# First day fishing on the new yak!



## tripp (Apr 6, 2010)

i really wanted to come to the practice yesterday but other previous obligations wouldnt let me. I headed out this morning on the BG to the hrbt. got everything together and was our fishing by 10:30. first cast caught a short flounder. trolled all the way to the rocks and when i got there started catching all the croaker you want. made a few drifts and caught about 15 decent croaker. wind started to pick up so i headed back towards the dock and saw a couple other people out in yaks so i paddled over to see how they were doing, i want to say the guy was on a hobie and the lady was on a tarpon. i dropped two minnows in on a bottom rig and while i was trying not to run into the bridge i caught a nice 19 inch keeper flounder. wind was starting to kick up and the tide was heading out so i headed back to the dock. overall not a bad day out.

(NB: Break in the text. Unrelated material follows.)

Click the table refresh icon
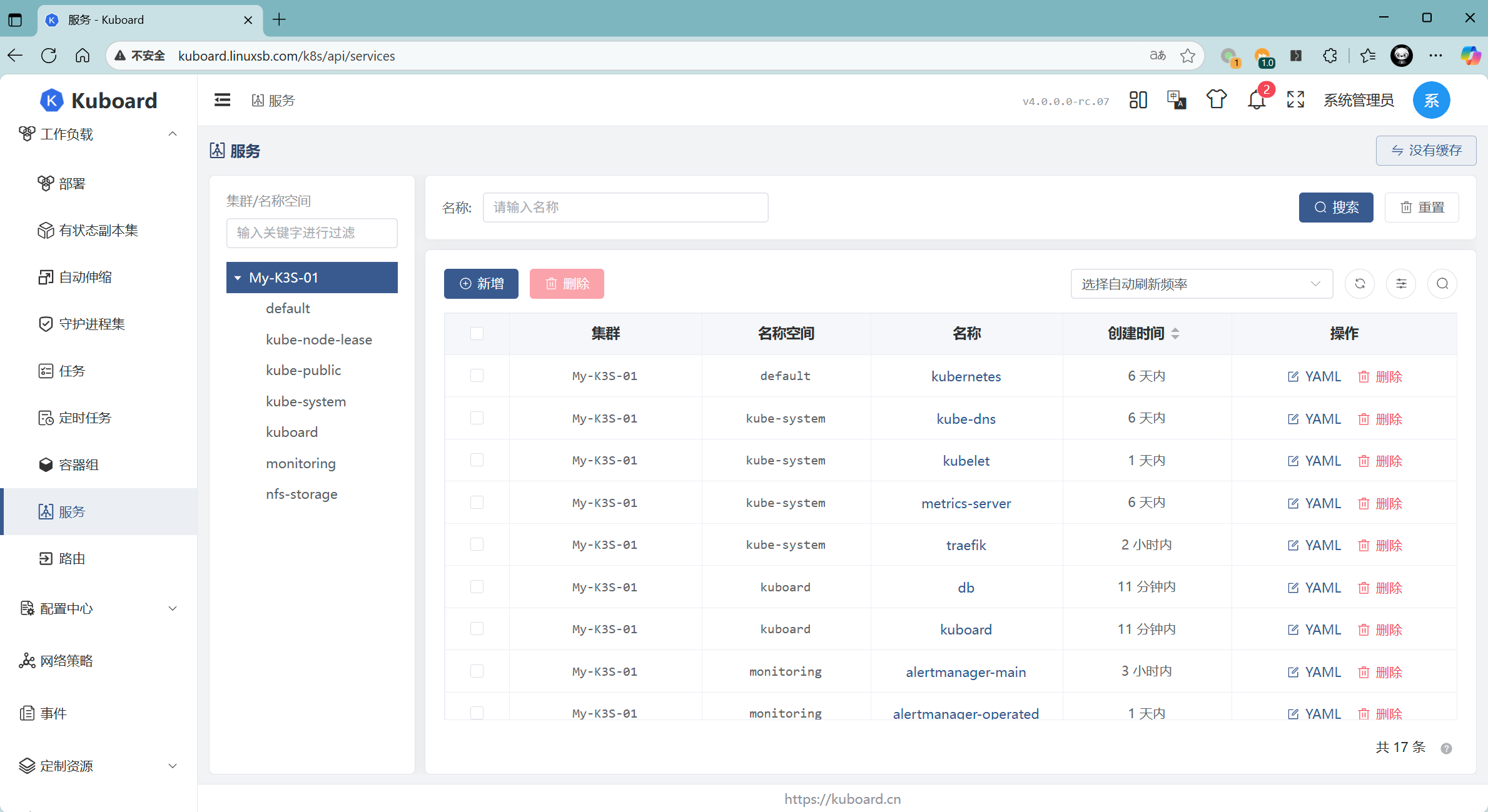The height and width of the screenshot is (812, 1488). click(x=1360, y=284)
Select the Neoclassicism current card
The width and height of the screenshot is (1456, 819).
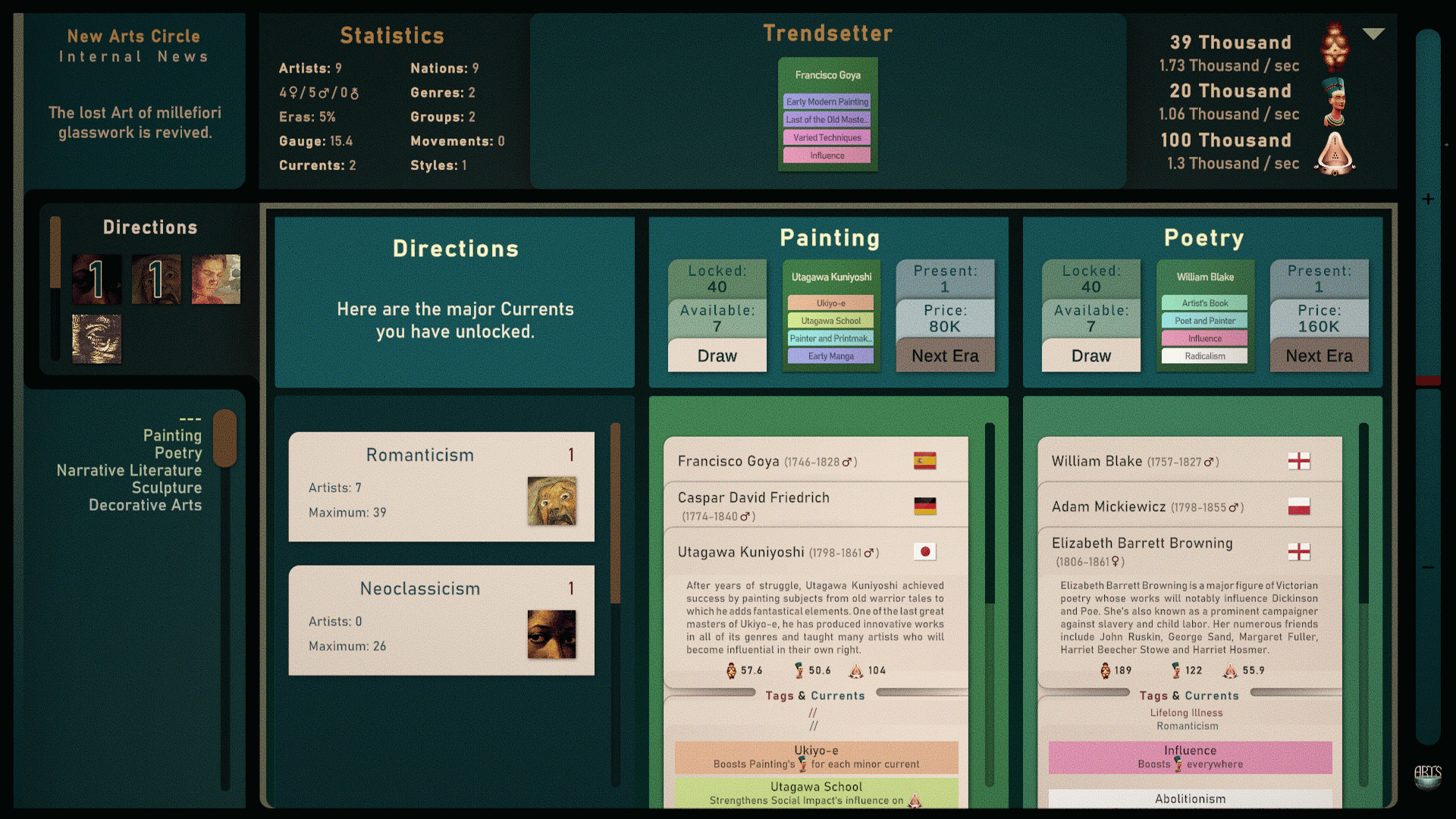[441, 620]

Kayak fishing is different, but alot of fun. the BG handled the waves well and never once did i feel unstable. its also a good workout, another reason to get back into shape. my shoulders are shot now! heres a couple picks from today.:fishing:


----------



## O Shin Rin (Aug 31, 2009)

Good Job Tripp glad you got out and found some :fishing:. We'll hook up next time and get some stripers.


jerry


----------



## tripp (Apr 6, 2010)

thanks man, i want to get out sometime this week, looks like next weekend will be the best shot though. being a teacher im counting down the days till schools out and i can go out every day if i want! :beer:


----------



## BIG FINN (Jul 14, 2009)

Good Job on the flattie


----------



## baitslingin (Jul 31, 2005)

what the hell are those lil symbols ? looks kinda like an upside down house with a goat in it


----------



## O Shin Rin (Aug 31, 2009)

:spam:


----------



## dirtyhandslopez (Nov 17, 2006)

They don't look little and they look like boobies to me


----------



## tylerhb (Mar 29, 2010)

Hey tripp i got a ? does the new rod pod that is on the new prowlers bother you? i heard some ppl talking about it being quite wide and bothering the way they sit. thanks


----------



## lil red jeep (Aug 17, 2007)

dirtyhandslopez said:


> They don't look little and they look like boobies to me


How am I missing this picture? Where?


----------



## mytmouse (Jan 24, 2009)

Great pics and congrats on the maiden voyage! 

MYT


----------